Brucia casa con dentro figlia e genitori: condanna

6 anni di reclusione per il forestale Fabio Di Marzo che lo scorso settembre ha segregato i parenti nell'abitazione di Passirano. Poi evitata la tragedia.

(red.) Nella giornata di ieri, lunedì 27 maggio, è arrivata una condanna a 6 anni di reclusione per tentato omicidio a carico del carabiniere forestale Fabio Di Marzo, a processo con rito abbreviato, reo di aver dato fuoco all’abitazione di Passirano, nel bresciano, mentre all’interno c’erano sua figlia e i genitori. Un esito superiore anche rispetto alla richiesta formulata dal pubblico ministero Erica Battaglia di 5 anni e quattro mesi. Era il 23 settembre 2018 quando il militare venne arrestato per aver appiccato un incendio alla casa di famiglia nel momento in cui c’era anche la figlia avuta dalla moglie da cui si era separato.
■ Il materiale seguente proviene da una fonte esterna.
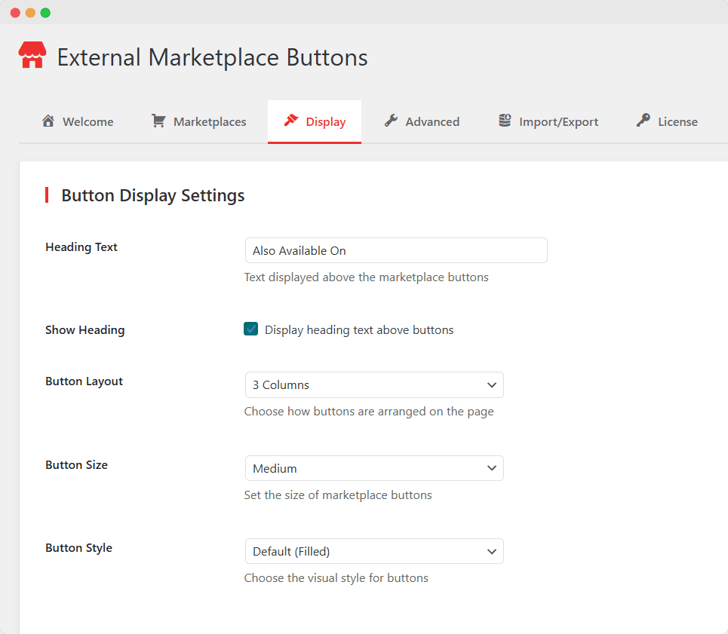Open the Button Layout dropdown
The height and width of the screenshot is (634, 728).
click(x=374, y=384)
Infatti, aveva agito per gelosia pensando che alcuni vestiti e giochi della figlia fossero stati regalati da un nuovo compagno della donna. La madre dell’uomo e i vicini di casa avevano chiesto aiuto facendo muovere in via don Minzoni i vigili del fuoco che avevano spento le fiamme ed evitato una tragedia. L’avvocato dell’uomo ha detto al giudice che il proprio assistito si sta curando da una patologia che lo avrebbe spinto all’azione, ma non è servito per evitargli la condanna.